My heroes are often obsessive, led to extremes either because of their inherent sense of self-destruction or as a result of the restrictions imposed on them by nature and society. Ambivalent, bitter, fully aware of the difficulties of the world, conscious of the wounds that have formed them so far, with a painfully acquired maturity that allows them to make the next step, no matter how uncertain and shaky it may be.

The Mud is a novel about a man who tries to define himself in relation to the world against all odds, both real and imaginary. Do you identify with your heroes? To what extent is your writing experiential?

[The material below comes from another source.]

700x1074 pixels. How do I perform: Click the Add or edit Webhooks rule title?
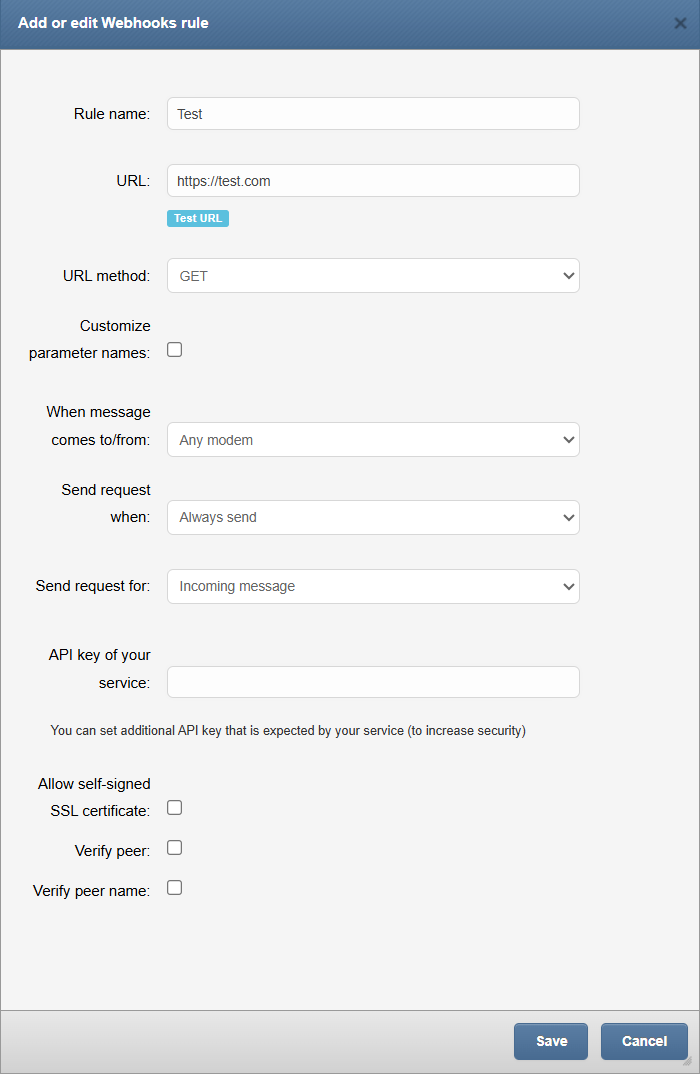tap(113, 23)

Whilst my personal experiences are usually the starting point of my writing, I don’t want them to be the endpoint, so as not to restrict the scope of the text. What I want to do is to use my own experiences as elementary components of human experience everywhere, so as to write stories that other people may also relate to.

clay shaping

I have some dark sides which I choose to illuminate from certain angles and with a particular intensity, sometimes with neon red and others with electric blue. To build the body of the text I sometimes have to cut parts of my own body, some of which I glue together as they are, and others I work on like clay to give them a new shape. In the end, I may end up either with a flower or a Frankenstein.

Both your language and the techniques you employ (e.g. lack of paragraphs and full stops) is quite daring. Is this a conscious decision on your part?

For me language is not an end in itself; rather, it is determined by the story you want to narrate. In The Mud I opted for long sentences and a scarcity of punctuation in an effort to depict the protagonist’s troubled psyche and suffocating emotions. The same goes for some of my short stories where I wanted to leave a similar imprint. Yet, in others, narration is more sober and down-to-earth. There are so many stories, so many micro-realities for you to create, so many people that think differently, live differently, suffer differently, love and die differently. That’s why the flexibility of language in its various incarnations is so valuable and admirable.

Your writing seems to walk the line between prose and poetry. What does each form of writing constitute you? Where do you draw your inspiration from?

For me poetry is more like an extract of sadness, a refined melancholy flowing thick and hot through the cracks that open up in moments of deep intensity. Prose is a more cerebral pursuit allowing your feet to plunge into waters of many different hues and temperatures.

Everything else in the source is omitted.